How do tectonics and erosion drive geochemical cycles?
Through erosion and weathering reactions, tectonics regulate ocean chemistry, the global carbon cycle, and long-term climate. However, understanding how these reactions occur and constraining their overall influence on Earth's surface remains elusive, especially in the geologic past. To answer this question, I measure both the physical controls and the chemical responses to erosion.
Specifically, I am investigating how geomorphic processes such as landsliding drive chemical weathering. This work has taken me to some of the fastest eroding mountain ranges on Earth, including the Central Range of Taiwan and the Southern Alps of New Zealand. I combine traditional chemical approaches with high-resolution imagery, GIS techniques, and geomorphological measurements to understand the limits of weathering in response to mountain building.
How do floodplain processes overprint chemical signals?
The entirety of Earth history is understood only through the narrow lens of geologically preserved signals; inferring variability in the Earth system first requires understanding how these signals are formed, overprinted, and preserved. To answer this question, I quantify how weathering products are processed during transit on land and after burial in marine sediments.

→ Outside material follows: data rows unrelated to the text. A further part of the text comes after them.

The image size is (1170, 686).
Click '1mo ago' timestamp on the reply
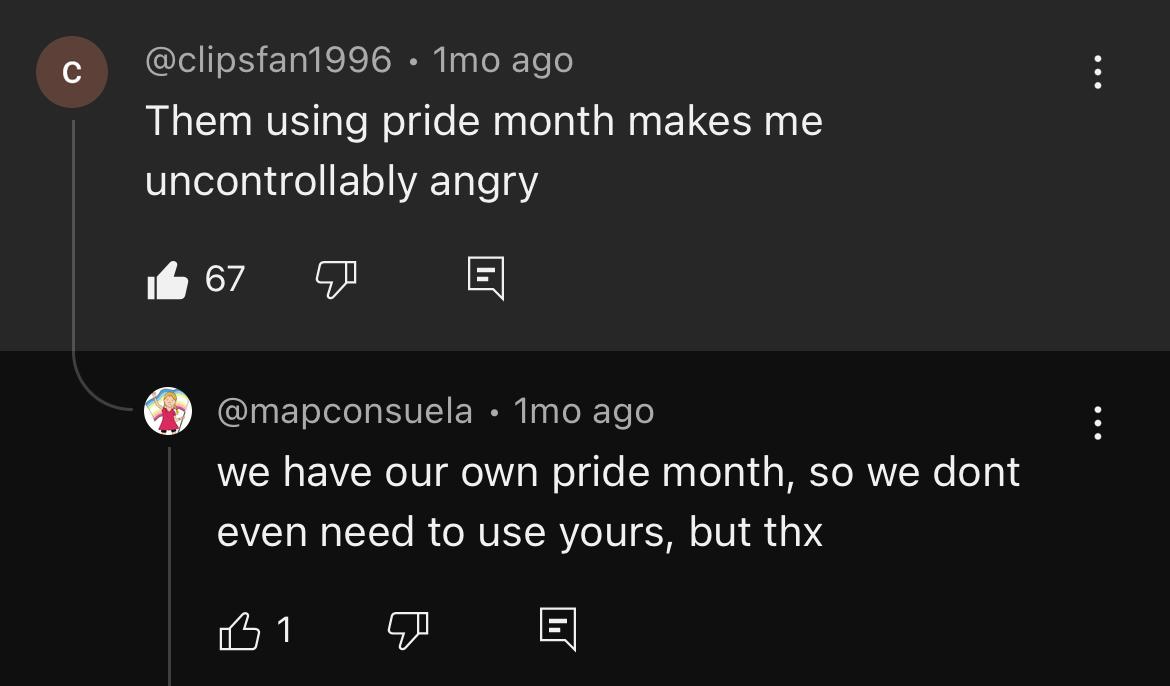pos(584,411)
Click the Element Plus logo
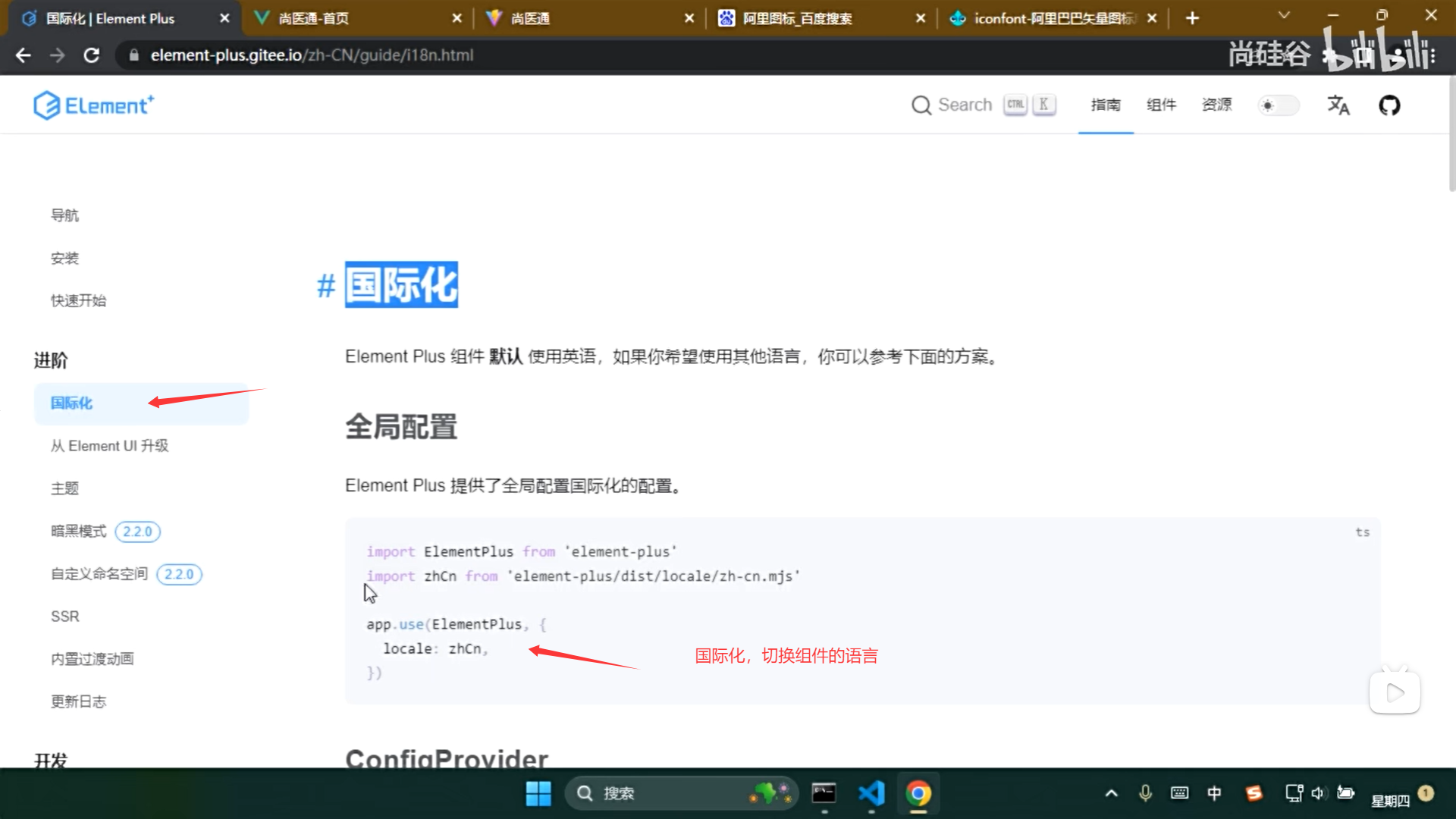The image size is (1456, 819). [x=94, y=105]

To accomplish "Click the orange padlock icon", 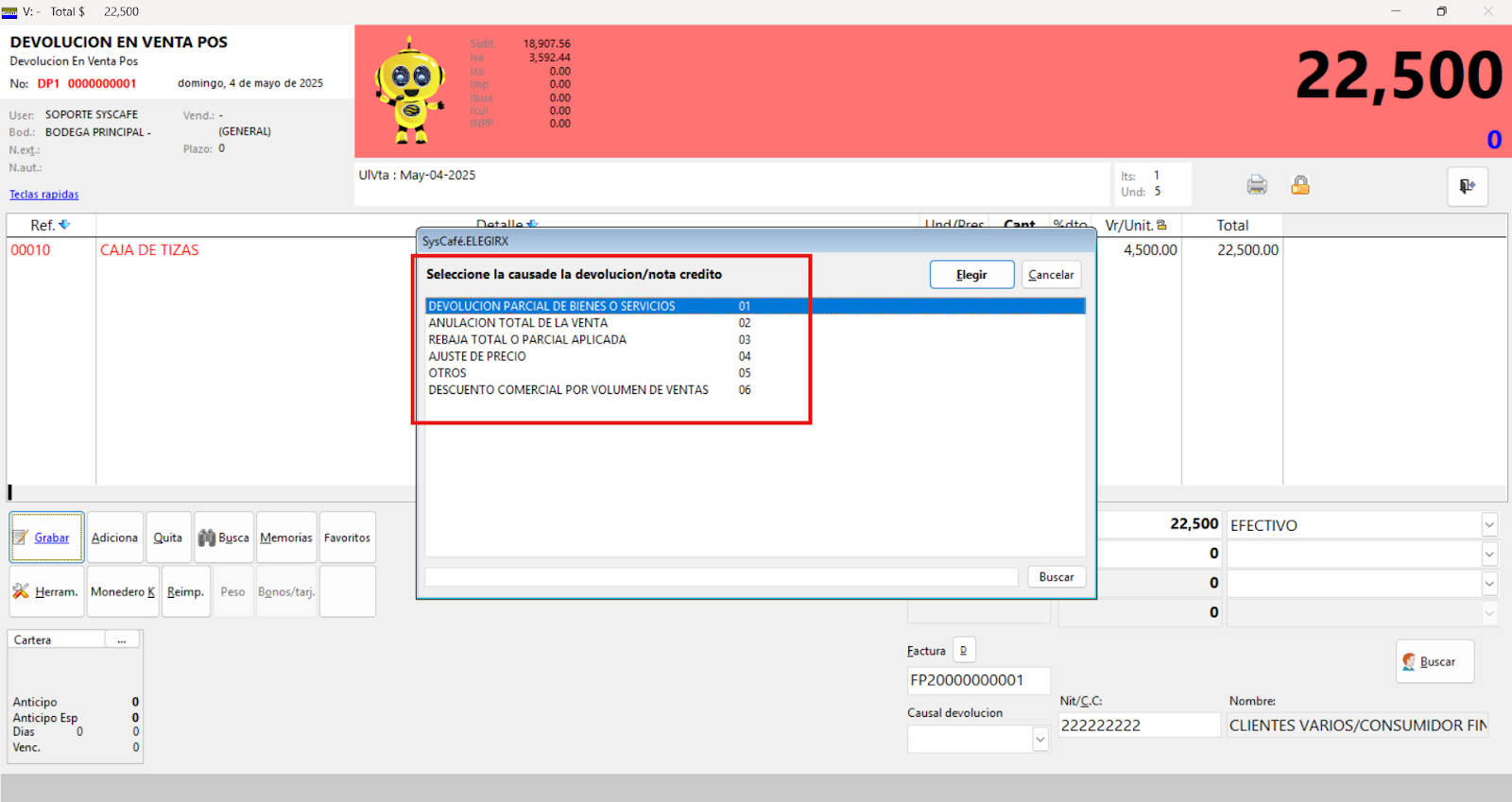I will (x=1300, y=185).
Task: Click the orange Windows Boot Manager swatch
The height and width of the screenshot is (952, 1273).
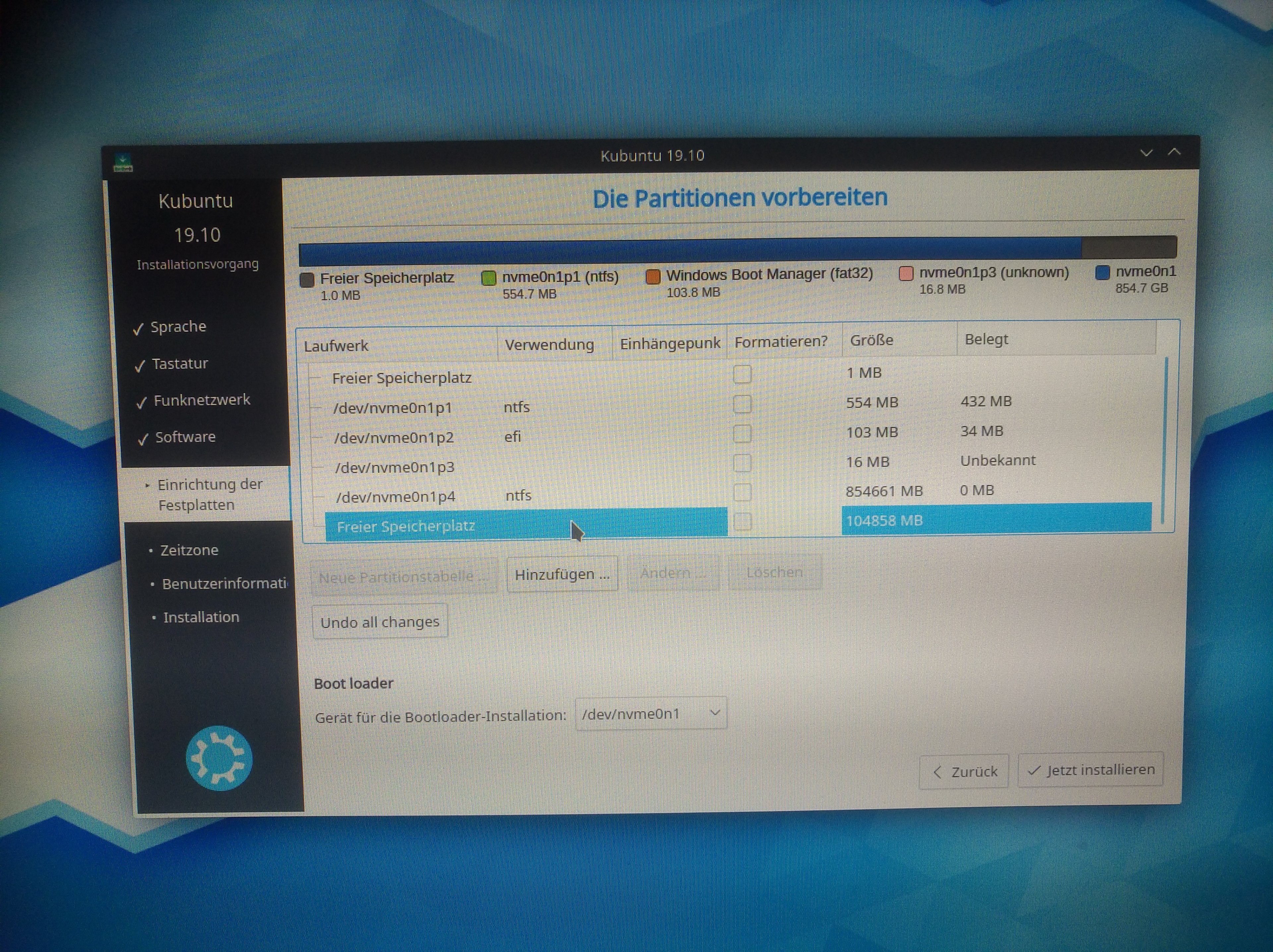Action: pyautogui.click(x=653, y=277)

For example, I use a range of molecular and isotopic tools to determine how different classes of organic carbon are variably sourced and overprinted when moving through river floodplains. Furthermore, weathering-derived clay minerals are thought to regulate the global carbon cycle and atmospheric oxygen levels by providing surfaces that protect organic carbon from respiration. However, little is known about their production in floodplains. My research couples isotopic and mineralogical tracers of weathering-derived clay production with classical principles of sediment production and transport to elucidate the influence of hydrology and sedimentology on the global carbon cycle.